BILANCIO RECORD PER CHIESI FARMACEUTICI


PAMA 21 APRILE 2017 Chiesi Farmaceutici ha chiuso il 2016 con un trend positivo sia in termini di fatturato, che ha raggiunto 1.571 milioni di euro (+7% a/a), sia a livello finanziario con Ebitda pari a 448 milioni di euro (+8,2% a/a). Gli investimenti in Ricerca e Sviluppo (+12,5% rispetto al 2015), spiega una nota, hanno superato il 21% delle vendite totali. Il gruppo conta all’attivo 51 progetti di ricerca. L’organico aziendale ha ormai superato i 4.800 dipendenti: centralita’ delle persone, passione, spirito imprenditoriale e dialogo multiculturale sono i valori su cui l’azienda continua a fondare il suo sviluppo nei prossimi anni. “La nostra azienda e’ fondata su uno spirito imprenditoriale che continua ad alimentare ogni aspetto del nostro quotidiano, unito ad un impegno costante per l’innovazione – ha commentato Alberto Chiesi, Presidente del Gruppo Chiesi – Questo impegno ci ha visto crescere perseguendo la nostra missione di sviluppare soluzioni farmaceutiche che migliorano la qualita’ della vita umana.
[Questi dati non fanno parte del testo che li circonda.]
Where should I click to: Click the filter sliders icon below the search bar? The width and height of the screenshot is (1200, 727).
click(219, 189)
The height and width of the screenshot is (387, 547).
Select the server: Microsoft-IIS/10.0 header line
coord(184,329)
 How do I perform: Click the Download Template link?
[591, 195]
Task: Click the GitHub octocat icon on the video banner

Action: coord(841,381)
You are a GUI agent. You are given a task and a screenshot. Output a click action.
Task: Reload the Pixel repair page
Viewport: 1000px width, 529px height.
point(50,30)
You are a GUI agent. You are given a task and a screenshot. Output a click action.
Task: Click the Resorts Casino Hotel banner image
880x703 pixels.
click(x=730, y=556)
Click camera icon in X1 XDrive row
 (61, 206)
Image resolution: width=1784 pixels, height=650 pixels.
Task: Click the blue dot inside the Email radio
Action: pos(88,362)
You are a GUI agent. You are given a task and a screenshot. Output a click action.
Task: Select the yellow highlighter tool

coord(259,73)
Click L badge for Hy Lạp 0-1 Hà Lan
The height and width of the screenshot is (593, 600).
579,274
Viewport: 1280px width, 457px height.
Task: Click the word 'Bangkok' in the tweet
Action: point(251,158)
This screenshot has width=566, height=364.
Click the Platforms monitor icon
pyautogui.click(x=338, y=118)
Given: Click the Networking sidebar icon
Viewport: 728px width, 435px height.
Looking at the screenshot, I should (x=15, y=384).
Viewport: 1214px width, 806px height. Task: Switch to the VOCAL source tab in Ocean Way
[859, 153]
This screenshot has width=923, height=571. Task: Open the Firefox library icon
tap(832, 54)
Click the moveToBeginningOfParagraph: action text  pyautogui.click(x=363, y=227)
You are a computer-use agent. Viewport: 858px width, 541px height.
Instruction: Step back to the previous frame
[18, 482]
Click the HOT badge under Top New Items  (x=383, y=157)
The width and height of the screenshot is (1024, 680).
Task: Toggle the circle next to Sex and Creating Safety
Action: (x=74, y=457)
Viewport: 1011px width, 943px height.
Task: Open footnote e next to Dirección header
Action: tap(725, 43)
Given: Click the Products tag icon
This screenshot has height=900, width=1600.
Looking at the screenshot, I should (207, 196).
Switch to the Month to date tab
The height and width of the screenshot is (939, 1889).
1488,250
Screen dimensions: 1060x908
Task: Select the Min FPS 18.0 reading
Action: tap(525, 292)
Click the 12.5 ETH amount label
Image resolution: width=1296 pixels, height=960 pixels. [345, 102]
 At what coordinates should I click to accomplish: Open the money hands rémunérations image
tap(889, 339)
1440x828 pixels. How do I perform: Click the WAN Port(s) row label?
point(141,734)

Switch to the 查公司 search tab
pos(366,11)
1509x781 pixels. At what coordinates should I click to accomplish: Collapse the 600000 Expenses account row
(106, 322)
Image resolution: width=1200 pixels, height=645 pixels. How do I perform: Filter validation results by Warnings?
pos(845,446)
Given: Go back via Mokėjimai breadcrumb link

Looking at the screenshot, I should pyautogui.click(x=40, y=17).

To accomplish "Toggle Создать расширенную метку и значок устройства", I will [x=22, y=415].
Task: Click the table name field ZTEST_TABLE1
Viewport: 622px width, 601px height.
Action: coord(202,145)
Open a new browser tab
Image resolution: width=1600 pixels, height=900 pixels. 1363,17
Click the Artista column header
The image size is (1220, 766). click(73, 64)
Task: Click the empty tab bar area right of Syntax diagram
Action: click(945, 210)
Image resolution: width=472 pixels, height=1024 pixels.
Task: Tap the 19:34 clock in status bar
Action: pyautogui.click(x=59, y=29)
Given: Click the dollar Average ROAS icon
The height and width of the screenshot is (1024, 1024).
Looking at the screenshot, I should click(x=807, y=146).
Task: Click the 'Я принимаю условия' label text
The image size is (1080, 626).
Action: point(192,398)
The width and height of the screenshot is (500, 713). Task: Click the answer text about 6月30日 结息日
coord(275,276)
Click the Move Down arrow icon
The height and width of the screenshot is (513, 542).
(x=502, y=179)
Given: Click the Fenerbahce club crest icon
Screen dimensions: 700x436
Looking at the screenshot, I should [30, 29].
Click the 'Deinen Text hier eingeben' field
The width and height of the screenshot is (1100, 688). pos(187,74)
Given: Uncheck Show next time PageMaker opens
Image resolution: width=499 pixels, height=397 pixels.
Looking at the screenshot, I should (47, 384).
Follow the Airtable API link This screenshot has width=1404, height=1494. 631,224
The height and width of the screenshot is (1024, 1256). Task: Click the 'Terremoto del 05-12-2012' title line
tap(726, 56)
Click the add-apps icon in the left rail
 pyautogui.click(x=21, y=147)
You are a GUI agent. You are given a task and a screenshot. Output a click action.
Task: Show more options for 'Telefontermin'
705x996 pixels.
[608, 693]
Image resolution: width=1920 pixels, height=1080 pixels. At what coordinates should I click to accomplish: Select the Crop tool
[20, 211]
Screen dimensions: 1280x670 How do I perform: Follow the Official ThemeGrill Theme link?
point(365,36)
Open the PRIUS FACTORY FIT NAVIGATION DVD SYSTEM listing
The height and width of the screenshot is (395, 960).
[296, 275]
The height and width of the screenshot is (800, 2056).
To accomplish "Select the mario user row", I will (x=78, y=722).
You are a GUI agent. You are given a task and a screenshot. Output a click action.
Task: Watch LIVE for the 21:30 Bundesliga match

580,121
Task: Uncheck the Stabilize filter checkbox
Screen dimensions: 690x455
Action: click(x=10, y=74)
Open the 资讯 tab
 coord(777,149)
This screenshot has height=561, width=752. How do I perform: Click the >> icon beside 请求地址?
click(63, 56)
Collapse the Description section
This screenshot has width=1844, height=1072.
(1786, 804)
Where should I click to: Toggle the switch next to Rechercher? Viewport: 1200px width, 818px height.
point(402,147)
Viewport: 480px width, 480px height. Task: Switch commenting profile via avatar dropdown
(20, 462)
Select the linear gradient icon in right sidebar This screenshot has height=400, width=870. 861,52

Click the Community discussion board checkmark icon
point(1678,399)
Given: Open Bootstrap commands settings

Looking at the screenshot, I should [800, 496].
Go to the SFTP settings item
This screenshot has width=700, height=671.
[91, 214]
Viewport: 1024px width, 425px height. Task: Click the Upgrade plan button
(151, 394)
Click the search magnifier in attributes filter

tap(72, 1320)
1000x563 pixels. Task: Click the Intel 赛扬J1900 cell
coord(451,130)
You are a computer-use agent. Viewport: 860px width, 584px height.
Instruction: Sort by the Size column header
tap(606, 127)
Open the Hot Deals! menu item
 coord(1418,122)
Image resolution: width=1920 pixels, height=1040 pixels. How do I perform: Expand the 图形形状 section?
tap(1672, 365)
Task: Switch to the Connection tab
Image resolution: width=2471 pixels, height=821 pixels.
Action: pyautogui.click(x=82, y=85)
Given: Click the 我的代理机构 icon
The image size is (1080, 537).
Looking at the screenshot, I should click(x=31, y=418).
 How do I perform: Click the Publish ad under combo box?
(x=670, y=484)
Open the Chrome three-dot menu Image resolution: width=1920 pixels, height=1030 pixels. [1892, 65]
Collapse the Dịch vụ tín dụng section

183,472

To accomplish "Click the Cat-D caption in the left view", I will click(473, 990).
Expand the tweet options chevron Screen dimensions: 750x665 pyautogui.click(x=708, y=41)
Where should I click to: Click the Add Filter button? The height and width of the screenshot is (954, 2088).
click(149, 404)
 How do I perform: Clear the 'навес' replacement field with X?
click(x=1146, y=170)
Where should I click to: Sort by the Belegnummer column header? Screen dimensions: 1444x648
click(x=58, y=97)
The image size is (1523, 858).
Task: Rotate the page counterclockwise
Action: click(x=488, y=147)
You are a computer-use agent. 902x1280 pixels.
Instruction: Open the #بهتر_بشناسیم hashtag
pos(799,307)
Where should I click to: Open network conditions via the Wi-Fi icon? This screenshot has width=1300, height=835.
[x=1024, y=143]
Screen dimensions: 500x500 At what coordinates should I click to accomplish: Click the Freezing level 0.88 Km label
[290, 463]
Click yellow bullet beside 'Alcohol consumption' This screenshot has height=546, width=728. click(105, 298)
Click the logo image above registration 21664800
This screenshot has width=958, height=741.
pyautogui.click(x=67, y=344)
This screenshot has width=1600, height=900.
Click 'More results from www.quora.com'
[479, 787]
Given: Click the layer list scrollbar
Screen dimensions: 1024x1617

Da un piccolo laboratorio di Parma, abbiamo ampliato le nostre capacita’ e la nostra presenza, anno dopo anno fino a diventare una delle prime 50 aziende farmaceutiche del mondo.” Conclude Alberto Chiesi “Ma l’azienda e’ una comunita’ di persone, legate da obiettivi condivisi, miranti a produrre beni e servizi per i territori in cui opera, il raggiungimento di traguardi di benessere personali e aziendali, e il sostegno alla crescita sociale, culturale ed economica del territorio in cui operano. Vogliamo ringraziare caldamente tutte le nostre persone, nei vari dipartimenti in Sede e nelle filiali, per la loro partecipazione appassionata, intelligente e proattiva alla crescita aziendale.” “Il 2017 si prospetta altrettanto interessante. Grazie a Trimbow, per cui ci aspettiamo l’autorizzazione all’immissione in commercio entro fine anno, per la prima volta, i pazienti con BPCO, avranno a disposizione un solo inalatore per somministrare contemporaneamente due broncodilatatori ed un antinfiammatorio. Un’innovazione terapeutica importante che permette non solo di controllare i sintomi, ma anche di prevenire le pericolose riacutizzazioni. E grazie anche a Lamzedeche, Se approvato, rappresentera’ l’unica speranza per bambini e adulti affetti da una devastante malattia per cui ad oggi non esiste un prodotto medicinale autorizzato”, ha spiegato il ceo Ugo Di Francesco.